§ **Assignment**: Print the whole listing, unchanged.

[Material for this exercise — start]

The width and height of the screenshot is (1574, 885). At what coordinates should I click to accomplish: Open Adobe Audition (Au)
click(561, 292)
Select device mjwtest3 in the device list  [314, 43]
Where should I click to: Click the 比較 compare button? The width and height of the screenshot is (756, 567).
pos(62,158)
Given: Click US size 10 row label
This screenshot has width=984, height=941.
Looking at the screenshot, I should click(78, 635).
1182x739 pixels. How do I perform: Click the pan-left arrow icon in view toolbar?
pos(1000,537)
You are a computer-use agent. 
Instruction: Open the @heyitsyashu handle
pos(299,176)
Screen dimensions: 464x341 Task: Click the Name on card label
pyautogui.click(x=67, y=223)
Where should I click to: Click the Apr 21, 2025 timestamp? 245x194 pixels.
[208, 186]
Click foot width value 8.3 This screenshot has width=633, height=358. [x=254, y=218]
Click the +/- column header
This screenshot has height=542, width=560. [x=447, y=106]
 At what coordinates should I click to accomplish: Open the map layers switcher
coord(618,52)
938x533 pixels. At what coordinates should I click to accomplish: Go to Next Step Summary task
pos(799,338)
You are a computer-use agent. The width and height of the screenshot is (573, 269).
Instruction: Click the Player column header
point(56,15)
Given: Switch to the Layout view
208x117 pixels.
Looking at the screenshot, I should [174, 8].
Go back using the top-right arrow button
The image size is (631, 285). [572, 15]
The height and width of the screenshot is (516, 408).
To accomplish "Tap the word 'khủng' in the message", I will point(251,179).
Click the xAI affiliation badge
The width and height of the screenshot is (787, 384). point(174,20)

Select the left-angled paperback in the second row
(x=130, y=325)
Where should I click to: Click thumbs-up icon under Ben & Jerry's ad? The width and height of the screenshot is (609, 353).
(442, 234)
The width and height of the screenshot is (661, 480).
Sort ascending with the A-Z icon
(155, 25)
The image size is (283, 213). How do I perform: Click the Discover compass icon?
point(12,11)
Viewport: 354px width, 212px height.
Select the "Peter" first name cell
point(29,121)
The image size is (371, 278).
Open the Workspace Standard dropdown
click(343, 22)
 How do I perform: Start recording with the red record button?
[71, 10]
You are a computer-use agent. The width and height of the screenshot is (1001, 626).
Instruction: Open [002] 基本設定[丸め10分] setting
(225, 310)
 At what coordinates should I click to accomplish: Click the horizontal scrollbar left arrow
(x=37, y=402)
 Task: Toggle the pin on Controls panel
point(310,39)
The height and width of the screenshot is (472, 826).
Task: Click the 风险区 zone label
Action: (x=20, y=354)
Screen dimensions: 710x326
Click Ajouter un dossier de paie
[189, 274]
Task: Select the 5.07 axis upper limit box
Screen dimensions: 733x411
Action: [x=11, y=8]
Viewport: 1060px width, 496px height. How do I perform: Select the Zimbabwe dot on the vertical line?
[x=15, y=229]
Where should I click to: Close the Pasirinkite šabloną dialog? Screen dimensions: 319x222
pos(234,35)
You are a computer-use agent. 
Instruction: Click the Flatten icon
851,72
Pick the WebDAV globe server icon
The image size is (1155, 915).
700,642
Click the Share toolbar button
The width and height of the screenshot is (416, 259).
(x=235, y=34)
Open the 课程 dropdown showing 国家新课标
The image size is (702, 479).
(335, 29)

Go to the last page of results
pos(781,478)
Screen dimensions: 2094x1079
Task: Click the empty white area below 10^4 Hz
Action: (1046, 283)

[Material for this exercise — finish]

§ **Answer to this task**:
The width and height of the screenshot is (1574, 885). At what coordinates should I click to accomplish: Open Adobe Audition (Au)
click(561, 292)
Select device mjwtest3 in the device list  [314, 43]
Where should I click to: Click the 比較 compare button? The width and height of the screenshot is (756, 567).
pos(62,158)
Given: Click US size 10 row label
This screenshot has width=984, height=941.
Looking at the screenshot, I should click(78, 635).
1182x739 pixels. How do I perform: Click the pan-left arrow icon in view toolbar?
pos(1000,537)
You are a computer-use agent. 
Instruction: Open the @heyitsyashu handle
pos(299,176)
Screen dimensions: 464x341 Task: Click the Name on card label
pyautogui.click(x=67, y=223)
Where should I click to: Click the Apr 21, 2025 timestamp? 245x194 pixels.
[208, 186]
Click foot width value 8.3 This screenshot has width=633, height=358. [x=254, y=218]
Click the +/- column header
This screenshot has height=542, width=560. [x=447, y=106]
 At what coordinates should I click to accomplish: Open the map layers switcher
coord(618,52)
938x533 pixels. At what coordinates should I click to accomplish: Go to Next Step Summary task
pos(799,338)
You are a computer-use agent. The width and height of the screenshot is (573, 269).
Instruction: Click the Player column header
point(56,15)
Given: Switch to the Layout view
208x117 pixels.
Looking at the screenshot, I should [174, 8].
Go back using the top-right arrow button
The image size is (631, 285). [572, 15]
The height and width of the screenshot is (516, 408).
To accomplish "Tap the word 'khủng' in the message", I will point(251,179).
Click the xAI affiliation badge
The width and height of the screenshot is (787, 384). point(174,20)

Select the left-angled paperback in the second row
(x=130, y=325)
Where should I click to: Click thumbs-up icon under Ben & Jerry's ad? The width and height of the screenshot is (609, 353).
(442, 234)
The width and height of the screenshot is (661, 480).
Sort ascending with the A-Z icon
(155, 25)
The image size is (283, 213). How do I perform: Click the Discover compass icon?
point(12,11)
Viewport: 354px width, 212px height.
Select the "Peter" first name cell
point(29,121)
The image size is (371, 278).
Open the Workspace Standard dropdown
click(343, 22)
 How do I perform: Start recording with the red record button?
[71, 10]
You are a computer-use agent. The width and height of the screenshot is (1001, 626).
Instruction: Open [002] 基本設定[丸め10分] setting
(225, 310)
 At what coordinates should I click to accomplish: Click the horizontal scrollbar left arrow
(x=37, y=402)
 Task: Toggle the pin on Controls panel
point(310,39)
The height and width of the screenshot is (472, 826).
Task: Click the 风险区 zone label
Action: (x=20, y=354)
Screen dimensions: 710x326
Click Ajouter un dossier de paie
[189, 274]
Task: Select the 5.07 axis upper limit box
Screen dimensions: 733x411
Action: [x=11, y=8]
Viewport: 1060px width, 496px height. How do I perform: Select the Zimbabwe dot on the vertical line?
[x=15, y=229]
Where should I click to: Close the Pasirinkite šabloną dialog? Screen dimensions: 319x222
pos(234,35)
You are a computer-use agent. 
Instruction: Click the Flatten icon
851,72
Pick the WebDAV globe server icon
The image size is (1155, 915).
700,642
Click the Share toolbar button
The width and height of the screenshot is (416, 259).
(x=235, y=34)
Open the 课程 dropdown showing 国家新课标
The image size is (702, 479).
(335, 29)

Go to the last page of results
pos(781,478)
Screen dimensions: 2094x1079
Task: Click the empty white area below 10^4 Hz
Action: (1046, 283)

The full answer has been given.